Muggundha Raoov has completed his PhD from University of Malaya, Malaysia in the field of Analytical Chemistry. He is the senior Lecturer at Advanced Medical & Dental Institute, Universiti Sains Malaysia. His research interest focuses on the development of ionic liquid materials for the extraction of pollutants and supramolecular chemistry. He has published more than 8 ISI papers in reputed journals.

Abstract:

β-Cyclodextrin functionalized ionic liquid polymer (βCD-BIMOTs-TDI) was first synthesized by functionalized β-cyclodextrin (CD) with 1-benzylimidazole (BIM) to form monofunctionalized CD (βCD-BIMOTs), and was further polymerized using toluene diisocyanate (TDI) as a linker to form insoluble βCD-BIMOTs-TDI. The βCD-BIMOTs-TDI was characterized using various tools and the results obtained were compared with those derived from the native β-cyclodextrin polymer (βCD-TDI). The scanning electron microscope (SEM) results showed that the presence of ionic liquid (IL) increased the pore size, while the thermo gravimetric analysis (TGA) results showed that the presence of IL increased the stability of the βCD-BIMOTs-TDI. Meanwhile, Brunauer-Emmett-Teller (BET) result showed that βCD-BIMOTs-TDI had 1.254 m2/g surface area and the Barret-Joyner-Halenda (BJH) pore size distribution result revealed that the polymer exhibited macropores with a pore size of 77.66 nm.
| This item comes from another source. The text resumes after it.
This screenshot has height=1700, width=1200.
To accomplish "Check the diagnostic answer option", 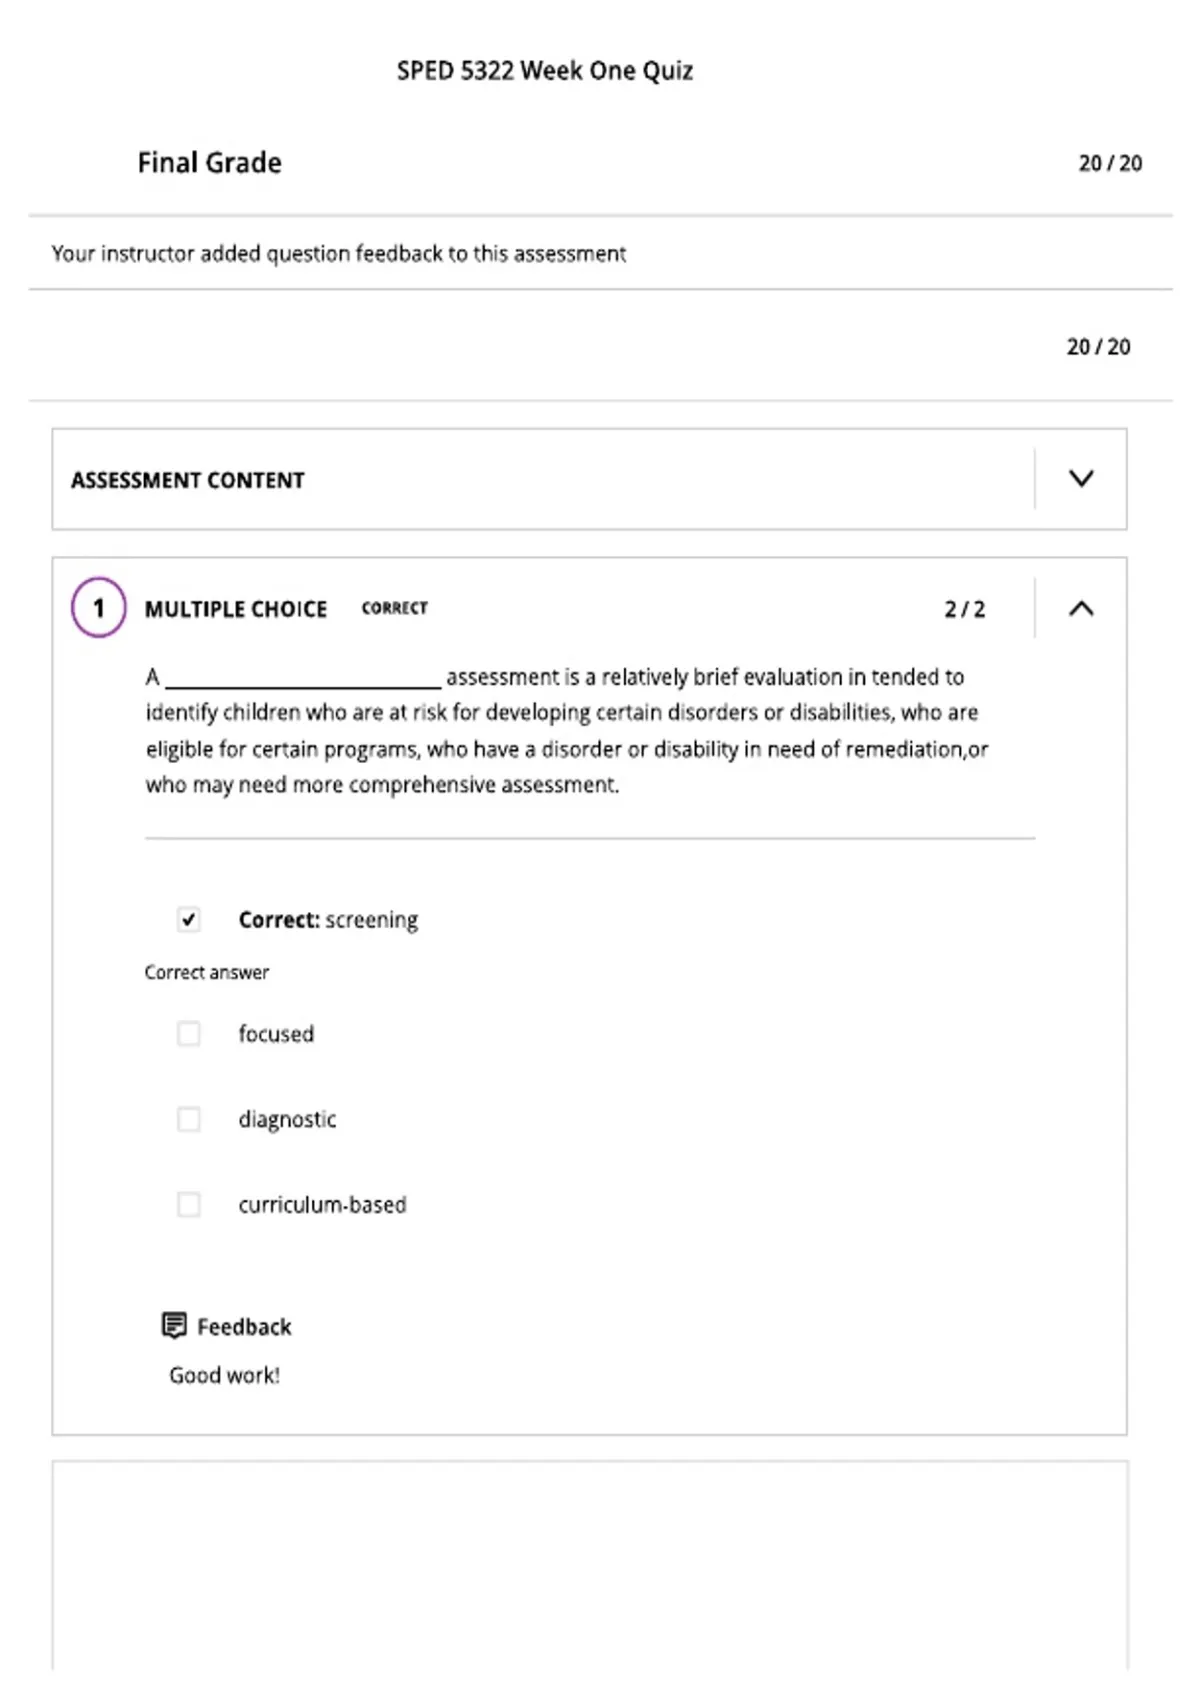I will 189,1119.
Preliminary sorption experiments were carried out and the βCD-BIMOTs-TDI polymer showed enhanced sorption capacity and high removal towards phenols. Based on preliminary sorption experiment, 2,4-dichlorophenol (2,4-DCP), 2,4,6-trichlorophenol (2,4,6-TCP), and 2,4-dinitrophenol (2,4-DNP) were selected for batch adsorption study. The adsorption process on βCD-BIMOTs-TDI was found to be in the order of 2,4-DNP > 2,4,6-TCP > 2,4-DCP. In addition, adsorption mechanism was studied and was proposed by considering inclusion complex and π-π interaction between modified β-CD functionalized IL (βCD-BIMOTs) with one selected phenol compound (2,4-DCP). Apart from that, a new method was developed by applying βCD-BIMOTs-TDI as an adsorbent material for solid phase extraction (SPE) of phenols in water samples by using Gas Chromatography–Flame Ionization Detector (GC-FID).